**TEXTE FOURNI**
══════════════════════════════

Lors de son dernier passage en Europe, alors qu’elle venait se faire remettre l’un des rares prix qui (avec le Nobel) manquent encore à son palmarès, Joyce Carol Oates a fait une découverte épatante : le Musée d’histoire de la médecine, à Paris. Les salles dévolues à la gynécologie, en parti­culier, l’ont enchantée. Au point que cette jeune Américaine de 86 ans s’est empressée de poster sur son compte X des photos de tous les spéculums les plus archaïques, de tous les scalpels les plus effrayants qui y sont exposés : une parfaite « illustration par l’objet » de ce qu’elle raconte dans son soixante-quatrième et nouveau roman, Boucher.
Le titre est éloquent. Il s’applique au protagoniste du livre, un docteur en médecine du nom de Silas Aloysius Weir. Nous sommes au XIXe siècle et pour créer ce personnage, Oates s’est inspirée de trois médecins ayant réellement existé, dont un certain Silas Weir Mitchell (1829-1914). Dans le roman, Weir dirige à Trenton (New Jersey) ce qu’on appelait alors un asile de femmes aliénées. Psychiatre et gynécologue, il est considéré par ses pairs comme l’inventeur de la « gyno-psychiatrie moderne », une psychiatrie exclusivement réservée aux femmes. Oates s’appuie sur des documents historiques pour en proposer ici une « biographie éclectique » construite sur les propres souvenirs du praticien, sur ceux de son fils et sur les témoignages affolants de celles qui furent ses patientes ou ses assistantes.

══════════════════════════════

**CONSIGNE**
Prolongez le texte sur le roman Boucher de Joyce Carol Oates à partir de sa dernière phrase.

**EXTRAIT DE DONNÉES**

══════════════════════════════

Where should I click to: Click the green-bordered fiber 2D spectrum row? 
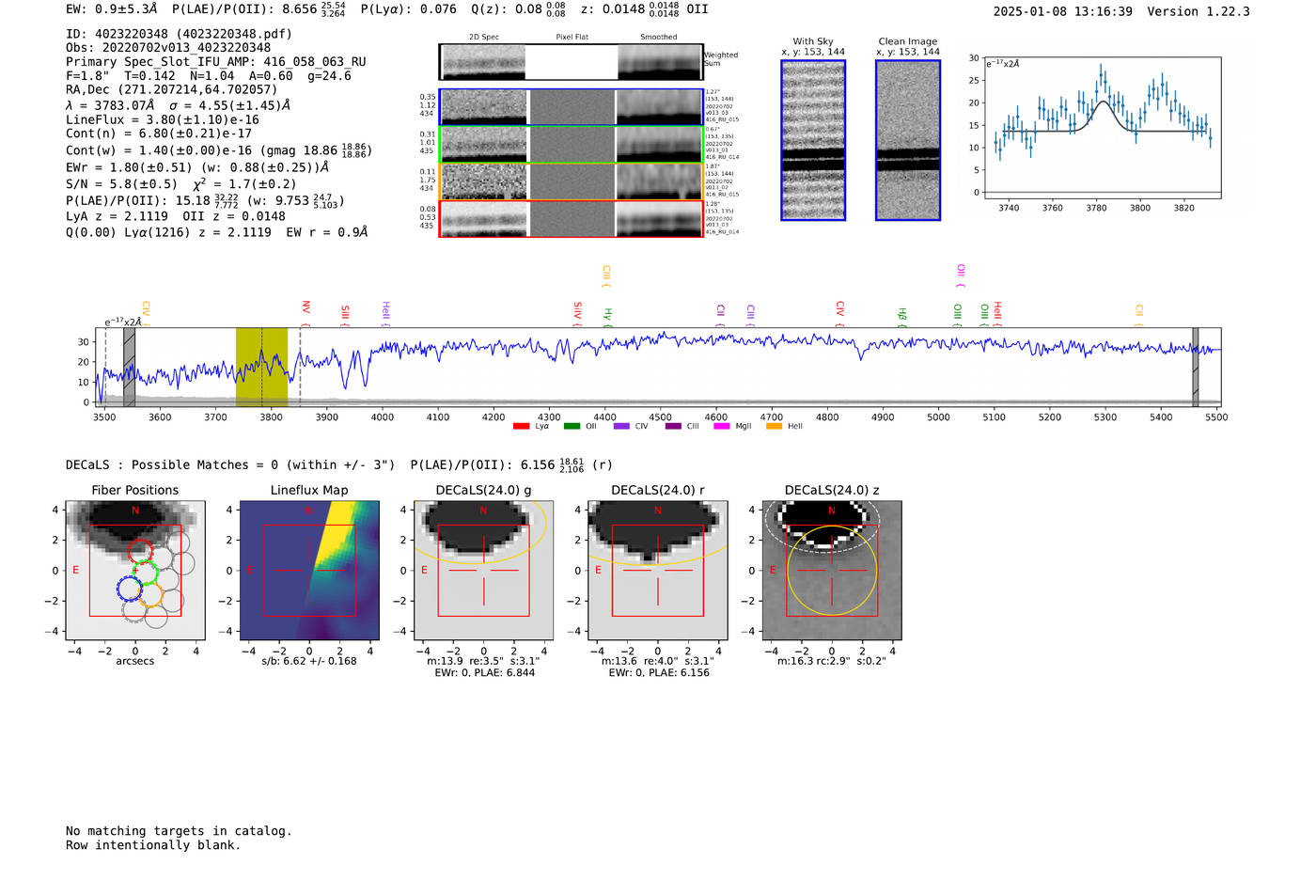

══════════════════════════════

**RÉPONSE**
Bienvenue dans l’enfer de Trenton. L’écrivaine nous ouvre toutes grandes les lourdes portes de l’hôpital et celles de son bloc opératoire – un bien grand mot pour ce lieu équipé avec les moyens du bord (des cuillers font office de curette) où les infirmières sont tenues au secret. Oates y montre Silas Weir à l’œuvre et évoque en pointillé ce qui l’a conduit là. Naguère, l’homme fut un piètre carabin, aussi terrifié par la vue du sang que par le vagin des femmes, « abîme de fange et de corruption ». Il a tué un nourrisson en voulant remodeler de ses mains son crâne abîmé par le ­forceps. Humilié, complexé par son père et jaloux de son frère, lui aussi médecin, Weir a soif de revanche. Il veut laisser une trace dans l’histoire de sa discipline. Il comprend vite que le lieu clos de l’asile constitue un terrain idéal pour des expérimentations – expérimentations « guidées par la main de Dieu », il en est sûr. Qui feront parler de lui, cela n’est pas moins sûr, jusqu’à la Maison Blanche.